── PASSAGE SHOWN ──

Scallop Harvest on Lake Saroma

I had the chance to join an aquacultural expedition this morning out onto Lake Saroma. Scallops are one of the biggest industries in this small town, and the last week of May is one of the most important times of the year for the scallop harvest. The scallops are farmed, going through a process of maturation over four or five years before reaching the consumer, one that I don’t fully understand. But this morning, I got a chance to remedy that, and ventured out onto the Lake in a boat for the first time.
It came up just yesterday afternoon. I had found out that I would have to start paying Japanese local, prefectural, and national income tax starting in June rather than in August like I had thought. I had also found out that I would be docked 35,000 yen in pay from my June paycheck due to my overuse of personal leave in May. I wasn’t feeling great. Yuko, in her infinitely helpful way, suggested that I join a fishing crew with Mr. Sumiyoshi, who works across the room in the Social Ed. Dept. I already had a busy week, but didn’t want to miss the free boat ride. I volunteered to go the next morning.
I didn’t really know what I was getting into, but that’s how new experiences work.
Sumiyoshi picked me up at my house around 2:45 AM, and we made the 15 minute drive through fog to Toppushi fishing port, north of central Saroma on the lake. The amount of traffic on these country roads at three in the morning was impressive. This is in a town where the national highway is deserted after 8 PM. Something was definitely going on.
We walked to a small work room, sort of like a shed, but part of a much longer structure that paralleled the dock, where boats were lined up, all of similar white, moulded construction, with yellow and red running lights on the masts. I was given good waterproof purple pants and a jacket and good grippy gloves and a yellow life jacket. The women giggled as I struggled to enter the strange vestments, but I’m used to that.
After some introductions to Grampa and Gramma Sumiyoshi, fisherpeople to the core, we quickly made our way out to the boat, set off from the dock out into the lake, and some minutes later rendezvoused at a yellow buoy. 30 or 40 other boats from the same port were also waiting, all the same distance from the shore, as if a line was drawn parallel the same distance as the buoy. I asked Sumiyoshi what exactly was going on, if this was where we were fishing, this close to shore. He explained that everyone was waiting for the Fishing Cooperative to make the announcement to start. “Oh, so is it sort of like a race?” I jokingly asked. “Yes, that’s pretty much it.” he replied, and as he did so, an announcement came out from the port, piped shortwave through speakers on the boats, echoing disorientingly across the foggy morning gloom. It was time.

───
── DATA SECTION ──

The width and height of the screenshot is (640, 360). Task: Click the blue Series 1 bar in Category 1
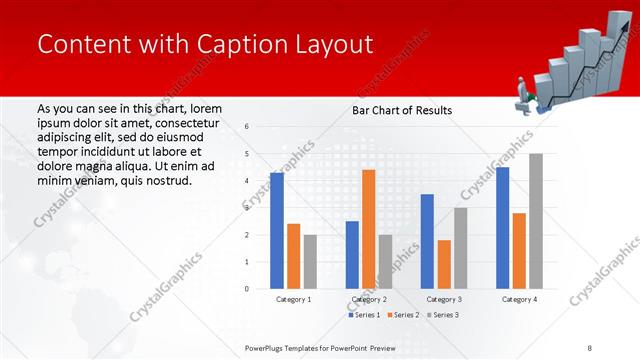tap(277, 231)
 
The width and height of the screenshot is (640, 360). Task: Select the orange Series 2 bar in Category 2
tap(368, 229)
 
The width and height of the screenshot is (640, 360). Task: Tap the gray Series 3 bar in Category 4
tap(535, 221)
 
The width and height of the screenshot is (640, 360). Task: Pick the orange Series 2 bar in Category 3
tap(444, 264)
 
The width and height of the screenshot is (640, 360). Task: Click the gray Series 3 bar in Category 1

───

**PROBLEM SET:**
1) In the scallop harvest account, at what time was the writer picked up at home?
2) Carry on the scallop harvest account from the point at which it stops.
The listing is not required for this work.

**OUTPUTS FOR THE TASKS:**
1) Around 2:45 AM.

2)
And off we raced. To our own premarked buoy. Nubby four-pronged grappling hooks were tossed into the water which grabbed a set line from the water and lifted it up onto two pulleys on the side of the boat. These pulleys moved the line sideways along the boat, until hanging nets full of scallops emerged. Hauled up and over the side by a rotating rubber cylinder, they landed with slimy, clattering thuds on the cold deck. These nets weighed 100-pounds, and were full of one-year-old, white-on-one-side, black-on-the-other, silver dollar sized scallops. Slid to the side, their rip cord yanked up and out to open the net, they were emptied by two people shaking the scallops as fast as they could into plastic crates on the deck.
My back hurt. Time flew. The sun came up. We went back to the port. The skipper became a forklift operator and the scallop-shuckers became net-sorters, crate-stackers, deck-swabbers and truck-drivers.
While most of the ten people in our team (that number includes me) prepared the boat and nets and materials for another go, Old Man Sumiyoshi drove the entire catch to the other side of the port for wholesale to other fishermen from Mombetsu, 50 miles up the coast. These fishermen continue cultivating the scallops by setting them in the cold Sea of Okhotsk.
Back on the boat, we hauled ass back out into the lake, engine belching diesel fumes, men swilling six ounce cans of Georgia coffee and smoking Seven Stars brand cigarettes. We would do this three more times. On these next three trips we hauled up much smaller nets that I could handle myself. It took a bit of figuring out, but I caught on quickly and focused so hard on dumping slimy mollusks into a dingy crate that I almost forgot I was even on a boat in the middle of a lake in Japan. On the final trip ugly green fish kept showing up in the nets. Gramma said they were called “ganji.” I have no idea what they are in English, but I enjoyed tossing them out of the boat.
We finished a little early because they had to finish selling the day’s take to the Mombetsans on the other side of the port. They said there was another run to do, but no time. So, here I am at home, 7:33 AM, having been awake for five hours, eating fish and rice and drinking sugar-free Emerald Mountain Blend Café au Lait. Will I do it again tomorrow? No. But hell if that wasn’t cool.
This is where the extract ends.